So I'm trying to fetch id,ts in subquery, and product in outer query. It runs 
fast, but returns incorrect results: set of rows doesn't match to set of rows 
returned by query above.
{code}
0: jdbc:phoenix:localhost:2181:/hbase> explain select id, ts, 
substr(product,1,30) from product_history_v3 where (id, ts) in (select id, ts 
from product_history_v3 where merchantid = 
'1479114284851799852-2-11-118-1577502676' and ts < 1499472000000 and ts > 
1498867200000 order by id, ts limit 30) order by id, ts limit 30;
+----------------------------------------------------------------------------------------------------------------------------------------------------------------------------------------------------------------------+-----------+
|                                                                               
                          PLAN                                                  
                                                       | EST_BYTES |
+----------------------------------------------------------------------------------------------------------------------------------------------------------------------------------------------------------------------+-----------+
| CLIENT 40-CHUNK 915204 ROWS 6291521905 BYTES PARALLEL 40-WAY FULL SCAN OVER 
PRODUCT_HISTORY_V3                                                              
                                                         | 0         |
|     SERVER TOP 30 ROWS SORTED BY [PRODUCT_HISTORY_V3.ID, 
PRODUCT_HISTORY_V3.TS]                                                          

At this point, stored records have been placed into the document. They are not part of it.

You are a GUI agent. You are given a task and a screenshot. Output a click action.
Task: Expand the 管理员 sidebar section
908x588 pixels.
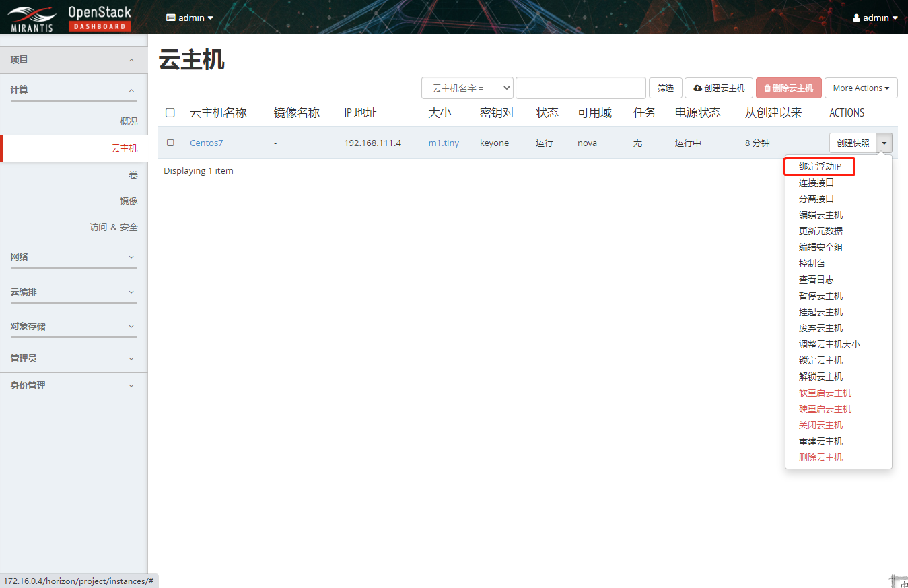[x=73, y=358]
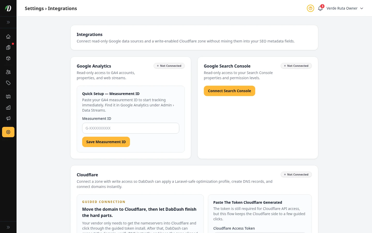The width and height of the screenshot is (372, 233).
Task: Open the megaphone icon in sidebar
Action: 8,118
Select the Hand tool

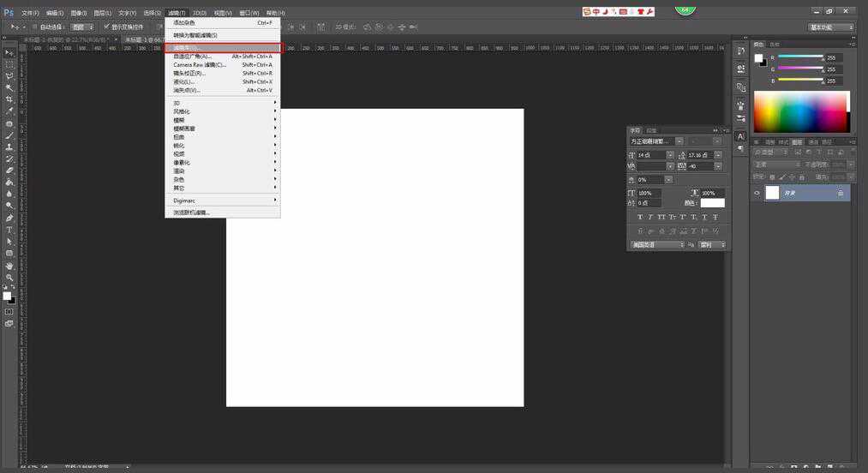(x=9, y=266)
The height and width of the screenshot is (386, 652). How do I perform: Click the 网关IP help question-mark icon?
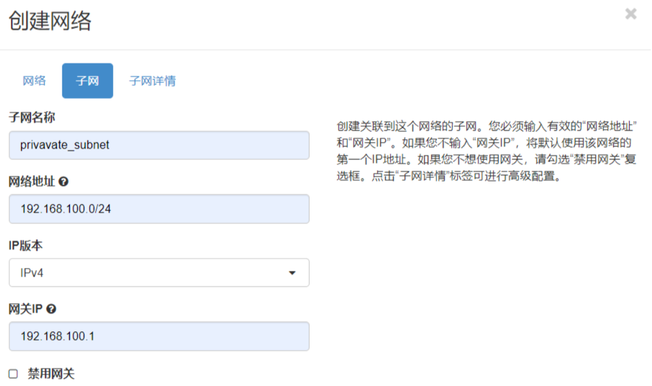pyautogui.click(x=51, y=309)

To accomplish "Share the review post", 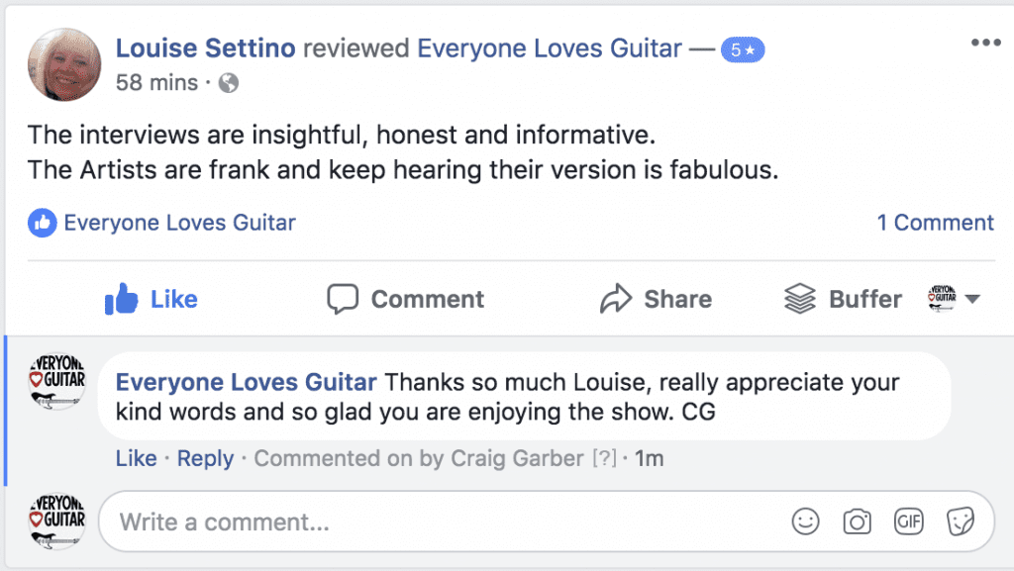I will [656, 299].
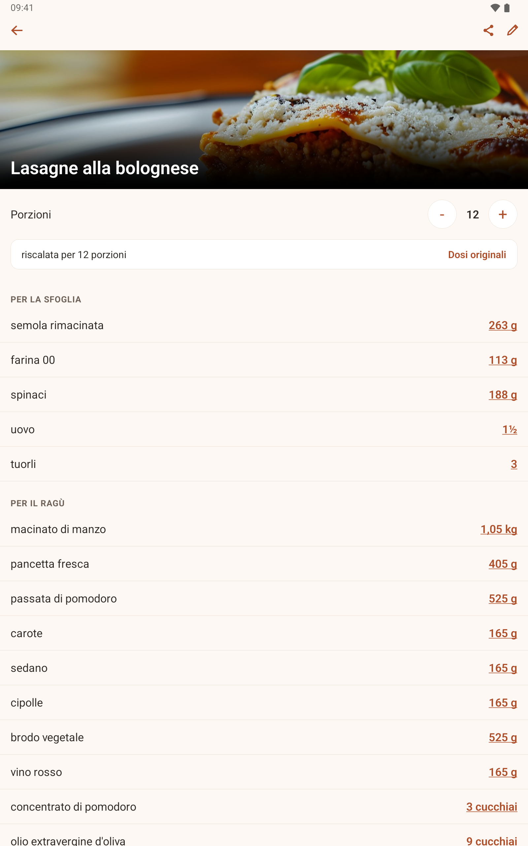Open the vino rosso 165 g quantity
Viewport: 528px width, 846px height.
(x=503, y=772)
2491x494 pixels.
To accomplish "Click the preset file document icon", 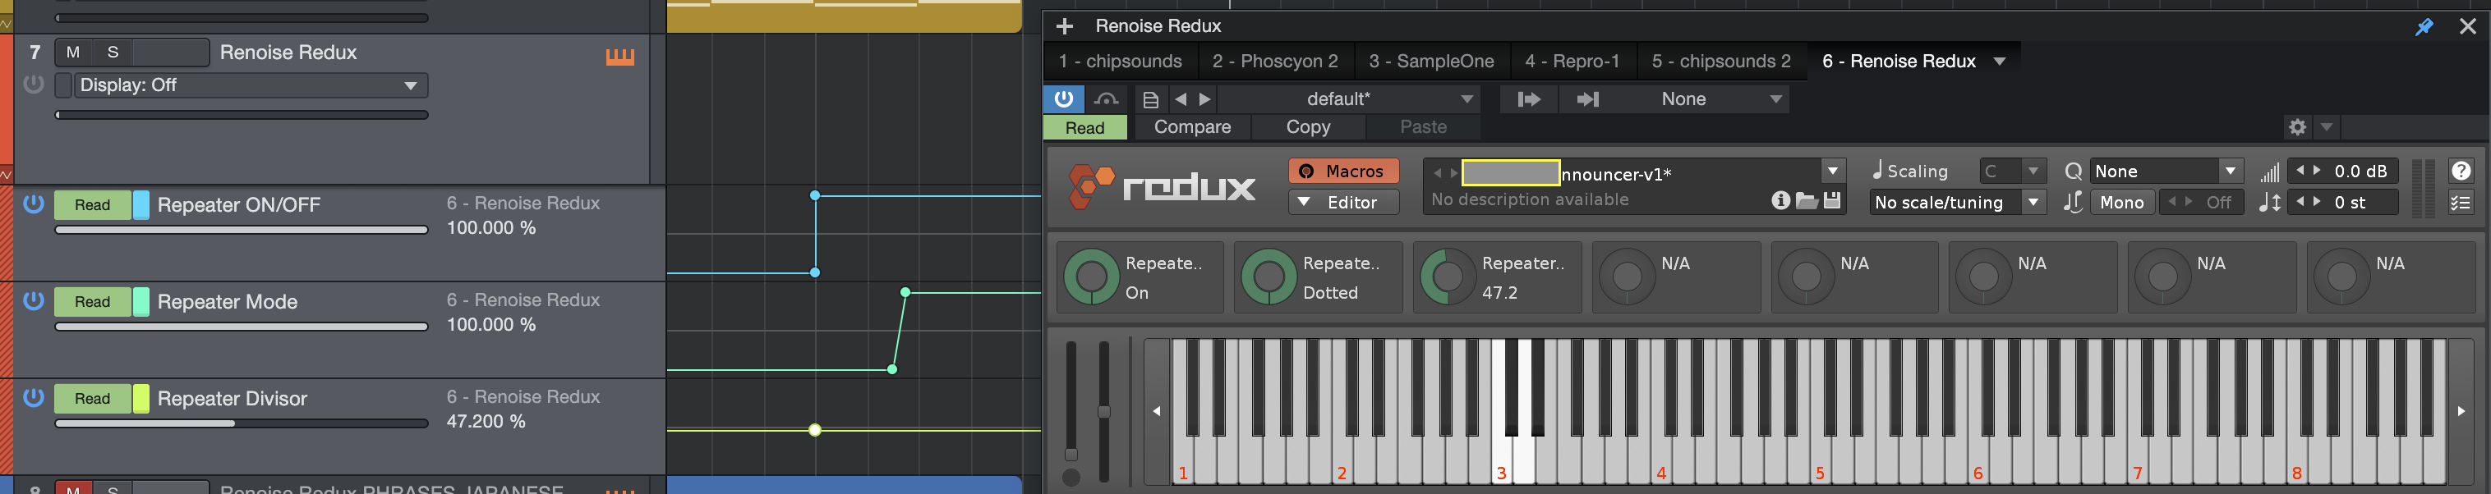I will click(x=1150, y=100).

                                                                            | 0 
        |
| CLIENT MERGE SORT                                                             
                                                                                
                                                       | 0         |
| CLIENT LIMIT 30                                                               
                                                                                
                                                       | 0         |
|     SKIP-SCAN-JOIN TABLE 0                                                    
                                                                                
                                                       | 0         |
|         CLIENT 20-CHUNK 0 ROWS 0 BYTES PARALLEL 20-WAY RANGE SCAN OVER 
PRODUCT_HISTORY_V3 [2,'1479114284851799852-2-11-118-1577502676',1498867200001] 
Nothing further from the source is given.